Thus, an urgent need exists for the discovery and mobilisation of primary biodiversity data from the developed, developing and under-developed countries, into the public domain. To address this issue, we propose a conceptual framework of 'Data Publishing Framework' together with its phased implementation plan. We put forth the compelling argument that, if implemented, such a framework could bring in much required cultural and attitude changes towards the management and publishing of primary biodiversity data.
Calls for open access to data have been growing since the United States policy statements on data management for global change research or Bromley Principles in 1991 . There are now a number of statements, policies, and guidelines on open access to primary scientific data [8–29]. The Berlin Declaration of 2003 on access to knowledge in the sciences and humanities that calls to promote the Internet as a functional instrument for a global scientific knowledge base has been signed by 266 scientific bodies worldwide . In 2004, the Organisation for Economic Co-operation and Development (OECD) also recognised the importance of open access to primary scientific knowledge .

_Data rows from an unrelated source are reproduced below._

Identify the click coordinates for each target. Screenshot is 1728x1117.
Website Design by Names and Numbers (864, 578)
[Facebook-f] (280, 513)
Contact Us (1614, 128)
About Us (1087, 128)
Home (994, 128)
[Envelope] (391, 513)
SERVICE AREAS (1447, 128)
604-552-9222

Several national and multilateral agencies, mostly from developed nations have commissioned programmes which aim to facilitate open access to primary scientific data. For instance, Canada has 'Data Canada', the dedicated national infrastructure that has been proposed to assume overall leadership in the development and execution of a strategic plan to encourage access to scientific data . The Chinese Ministry of Science and Technology launched its 'scientific data sharing programme' (SDSP), which has the participation of 24 government agencies. It aspires to facilitate access to 80% of Chinese scientific data to its public by 2020 . The Global Earth Observation System of Systems (GEOSS) 10 Year Implementation Plan  explicitly acknowledges the importance of data sharing in achieving the GEOSS vision and anticipated social benefits. It calls for the full, free and open exchange of data, metadata and products.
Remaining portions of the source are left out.